Voters Engineered Political Deadlock

DEMOCRATS hailed the results of last November's balloting as promising an end to "political gridlock." Recently, though, President Clinton and others in the party have been bemoaning the persistence of policy deadlock and blaming the Republicans for it.

In a way they are right that "the forces of gridlock" are still ascendant. The budget bill expected to clear Congress this week shows just how much today's politics resembles that of the recent past - such as the deal that yielded the budget agreement in 1990.

In both instances the legislation emerged only after prolonged bargaining and compromise and was a product no one really wanted. This year's end result is being called the "Clinton budget plan," but that's as misleading as calling the 1990 legislation the "Bush plan." Though the partisan balance is different now, Mr. Clinton's original proposals have been disregarded as much as President Bush's preferences were three years ago.

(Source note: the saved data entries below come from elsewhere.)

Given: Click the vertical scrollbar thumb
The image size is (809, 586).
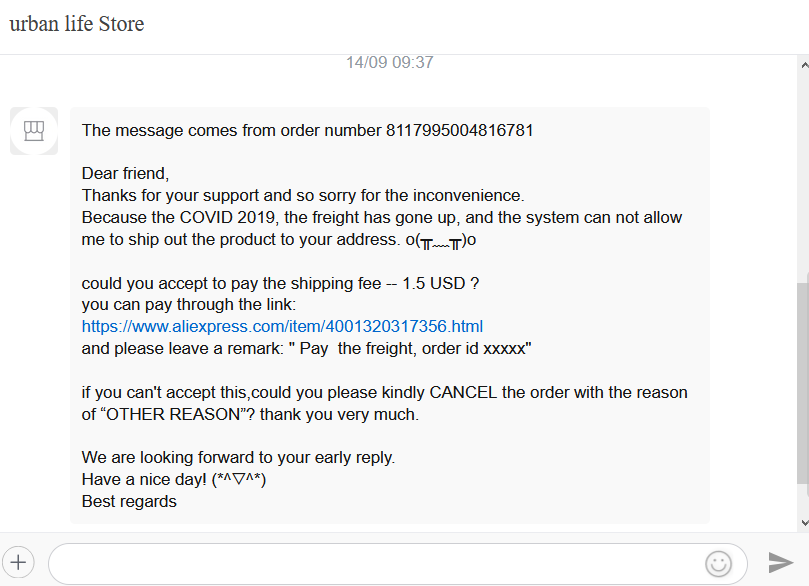Looking at the screenshot, I should point(803,380).
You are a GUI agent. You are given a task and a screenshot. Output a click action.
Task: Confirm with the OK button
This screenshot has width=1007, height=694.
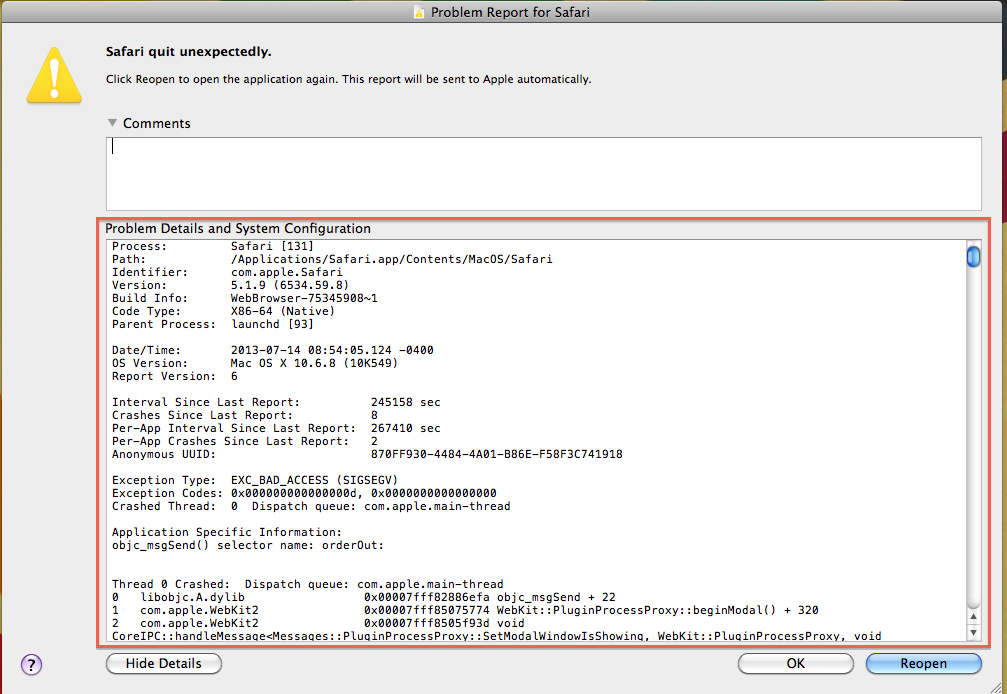tap(795, 663)
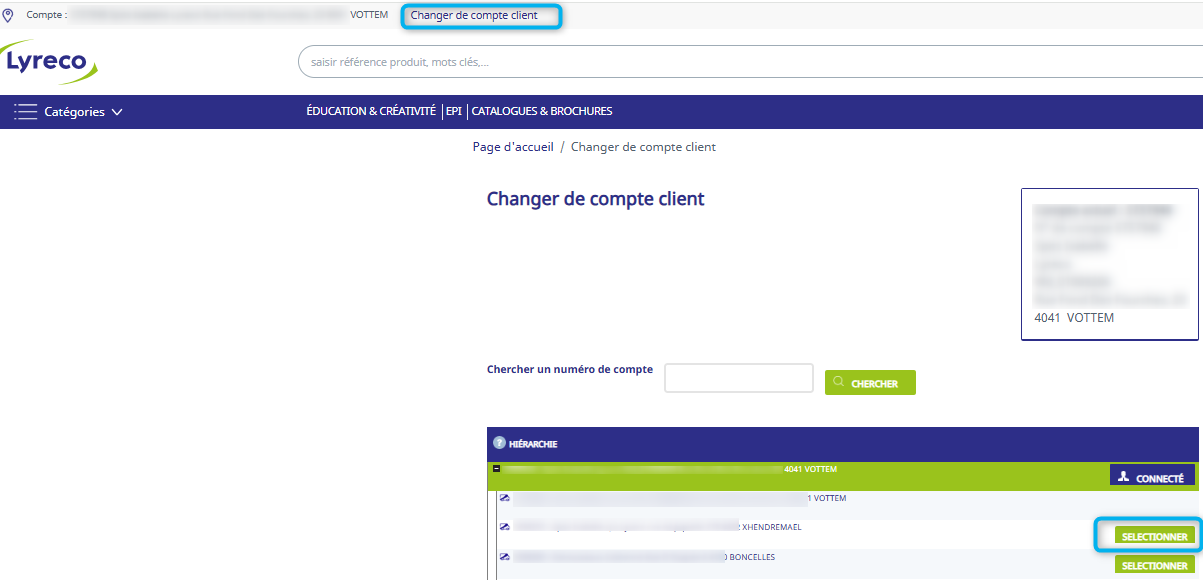
Task: Click the account icon on the BONCELLES row
Action: [505, 557]
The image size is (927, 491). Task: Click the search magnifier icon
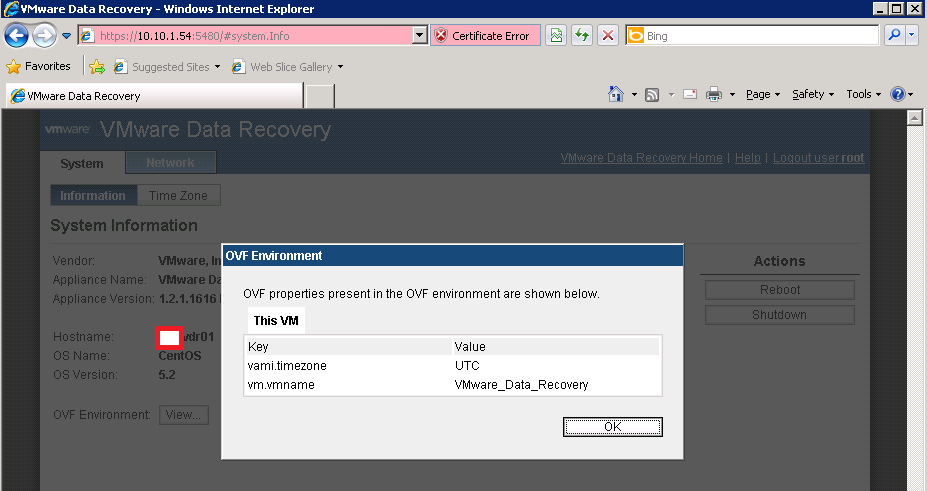tap(894, 36)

Congress has always been dominated by horse trading and compromise, and with very few exceptions it has given presidents legislative output considerably different from what they had sought. But this really doesn't explain the deep policy deadlock in American government.

Clinton and his advisers made a huge miscalculation when they assumed that a majority of the public wanted, or would accept, a new era of more activist government. Much evidence indicates otherwise, beginning with the election results themselves. Fifty-seven percent of voters backed either the Republican incumbent or a billionaire businessman who said the country was being ruined by wasteful, inefficient government.

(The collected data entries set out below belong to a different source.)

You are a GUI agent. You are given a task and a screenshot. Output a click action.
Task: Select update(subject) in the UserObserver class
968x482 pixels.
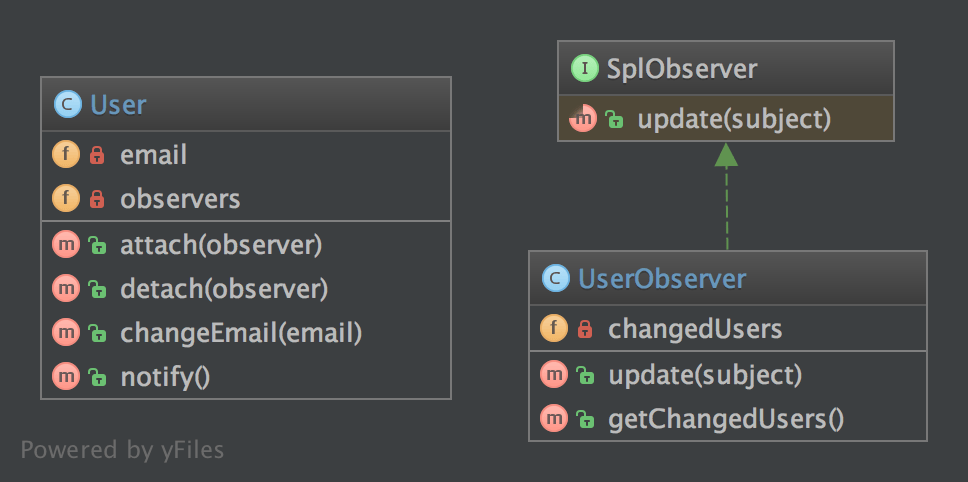tap(705, 375)
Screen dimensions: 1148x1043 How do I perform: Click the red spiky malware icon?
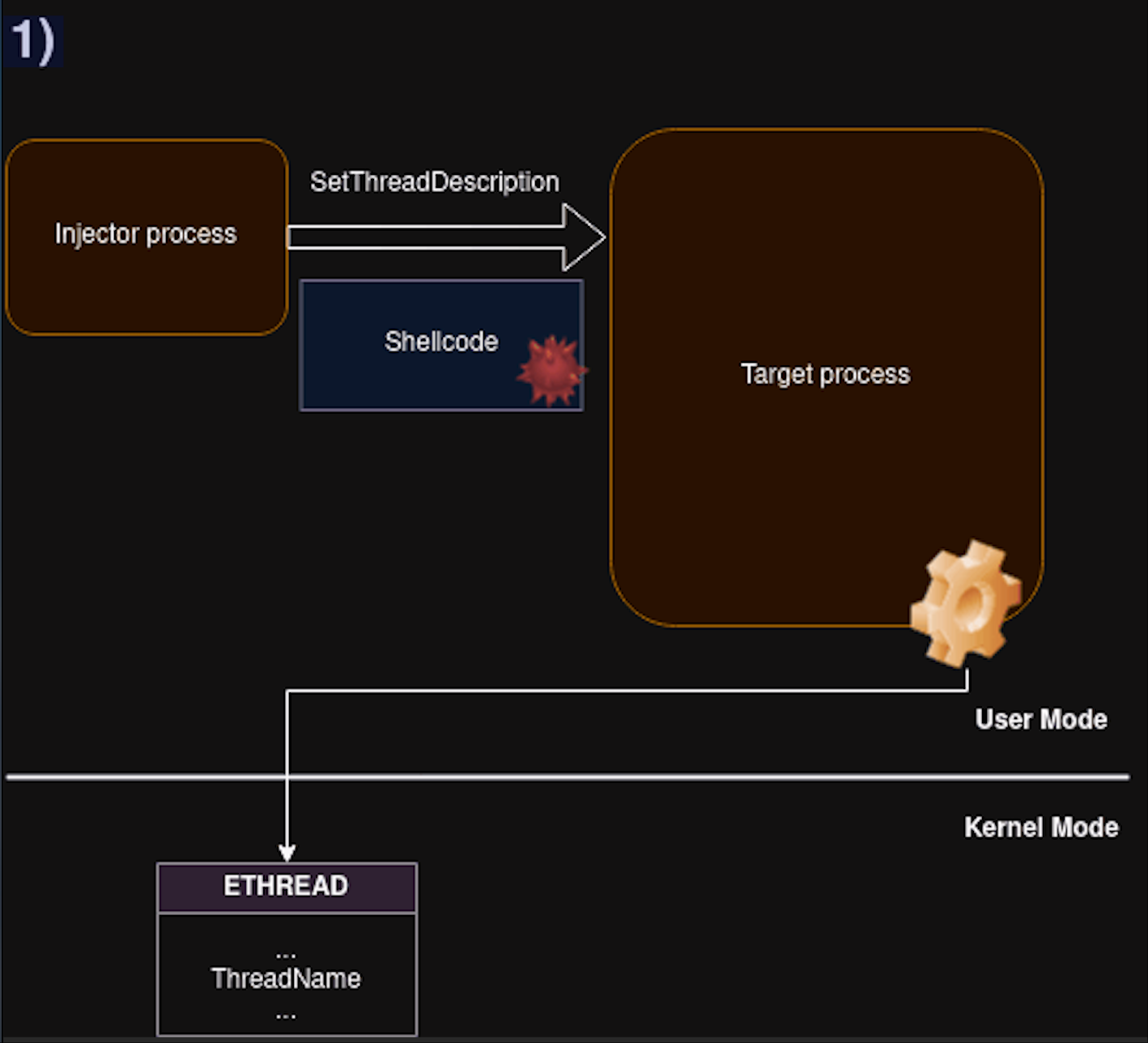click(552, 371)
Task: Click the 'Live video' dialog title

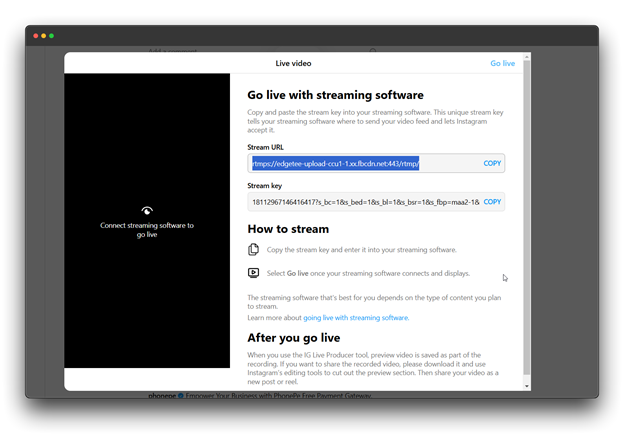Action: pos(293,63)
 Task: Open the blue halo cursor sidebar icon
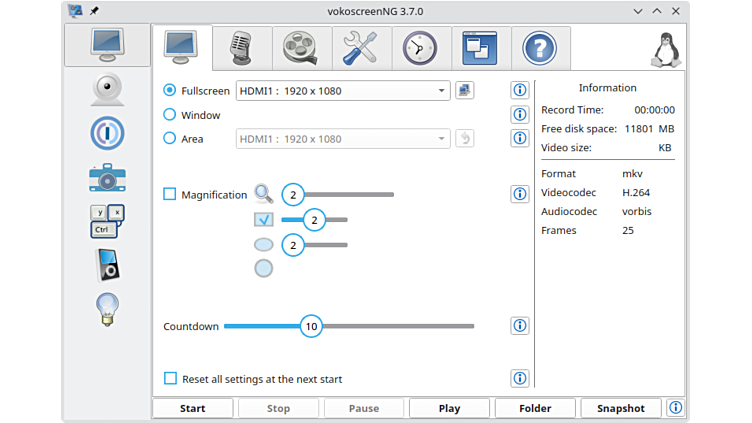point(107,133)
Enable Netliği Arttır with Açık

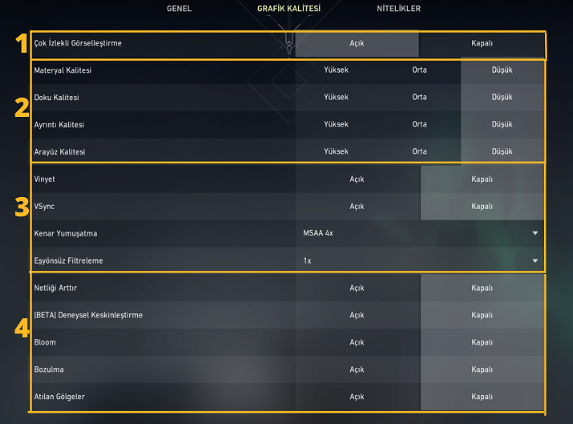click(x=357, y=288)
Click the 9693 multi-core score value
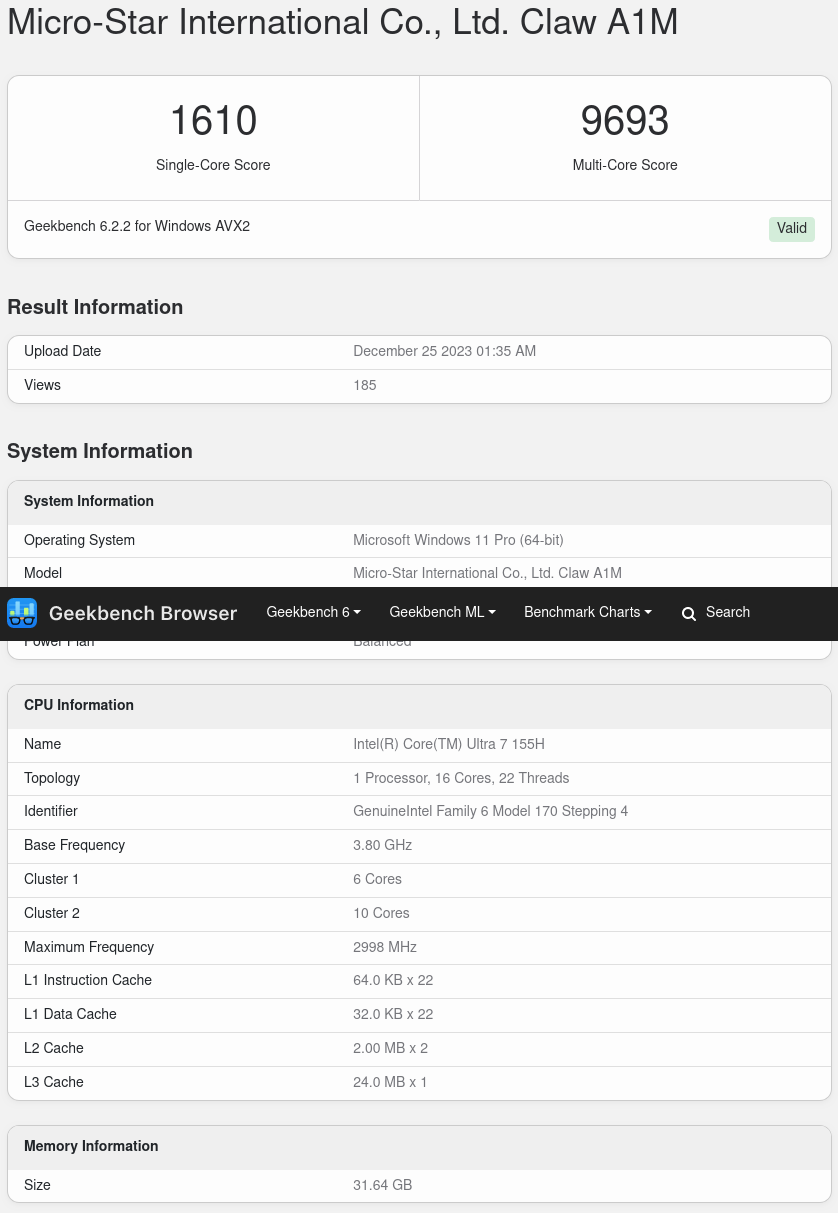 click(x=624, y=122)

What's more, a mountain of polling data shows that while a majority had lost confidence in Mr. Bush's leadership in domestic affairs, and after 12 years of GOP control of the presidency was in a mood for "change," the public was in no sense prepared to support a substantial expansion of government. Rather, key underlying attitudes that had ushered in the Reagan era were still in place, including the belief that government was doing a poor job in terms of value delivered for dollars spent.

Yet Clinton acted as though he saw a window open, at least briefly, for a host of new initiatives. Taxes and spending could be raised substantially in the name of creating conditions that would "grow the economy," and within 100 days a sweeping new health-care system could be designed and introduced.

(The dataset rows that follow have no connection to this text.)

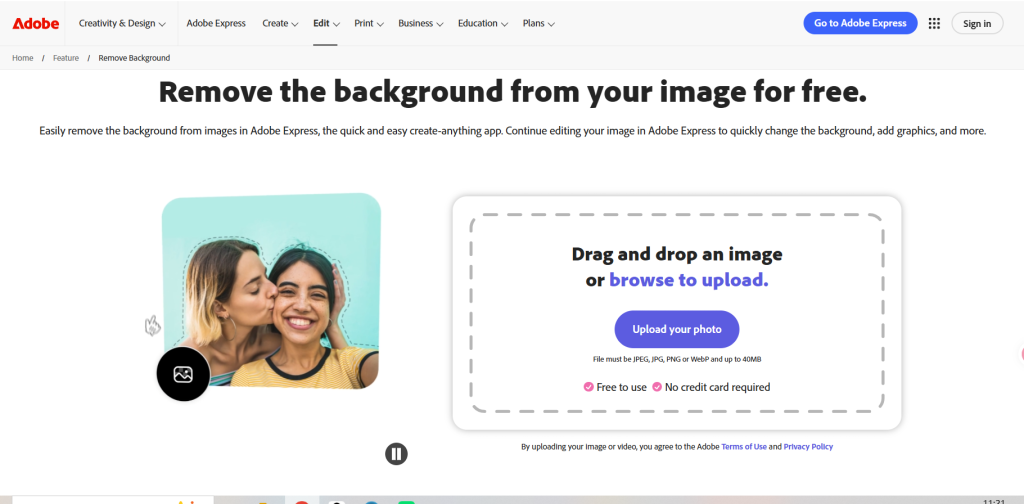Image resolution: width=1024 pixels, height=504 pixels.
Task: Click the black image icon badge
Action: pyautogui.click(x=183, y=374)
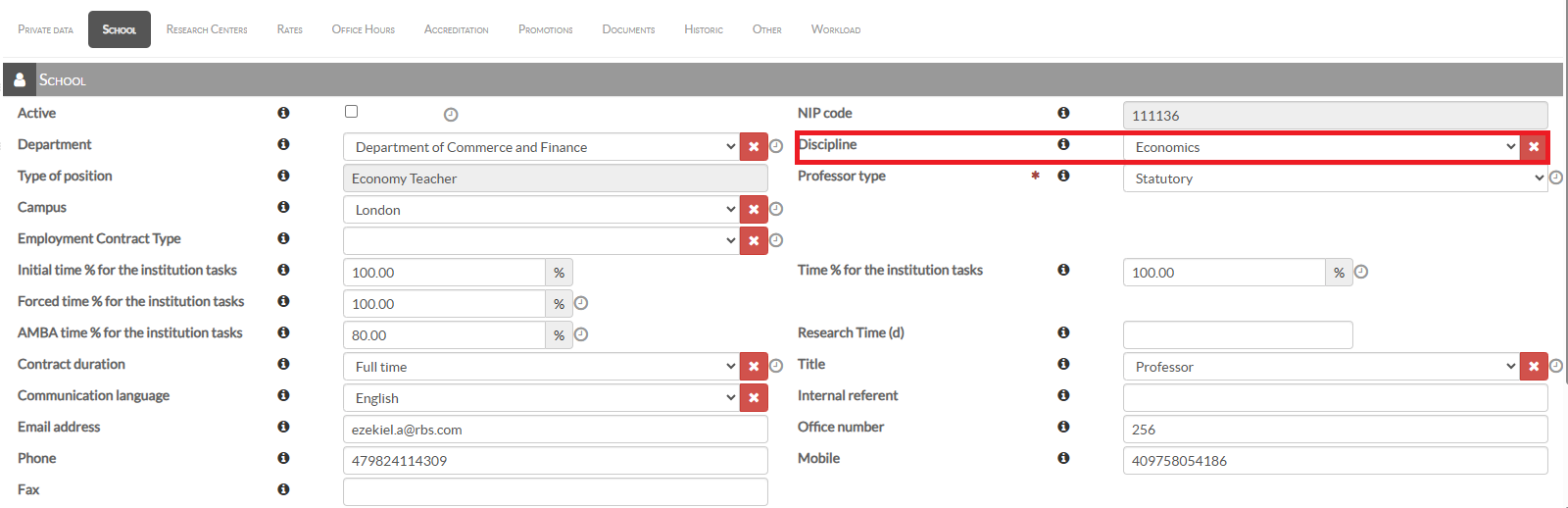Image resolution: width=1568 pixels, height=508 pixels.
Task: Click the Office number input field
Action: [x=1334, y=430]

Action on much of this has been stymied for lack of public backing. Republicans have been unusually united in opposing Clinton's budget proposals, in part because all factions of the party disagree with the president on these matters, but also because he gave them such an attractive target. Those inclined to dismiss the polls or emphasize findings that appear to be at odds with the ones I have summarized have to contend with the small but impressive string of by-election results that have gone against th e administration.

Democrats have just managed to hang on to seats that had been safely theirs, lost in places where they had almost never lost, or been beaten by an unprecedented margin.

For example, in the June 5 Senate run-off election in Texas, Republican Kay Bailey Hutchison swamped interim-appointment incumbent Democrat Bob Krueger by an extraordinary 67-33 percent margin. And in the July 27 special election for lieutenant governor in Arkansas, Republican Mike Hickabee beat former Clinton aide Nate Coulter by 51-49 percent.

Something other than a reaction to early administration bumbling is at work here. A judgment on policy is being rendered.

Still, Americans aren't in any sense uniformly hostile to government initiatives. They continue to insist that public problems be addressed. For two decades this deep-seated tension has dominated Americans' political outlook - on the one hand widespread belief that government has grown too much and often performs poorly, and, on the other, strong demands to "do something." This produces a very special type of political deadlock.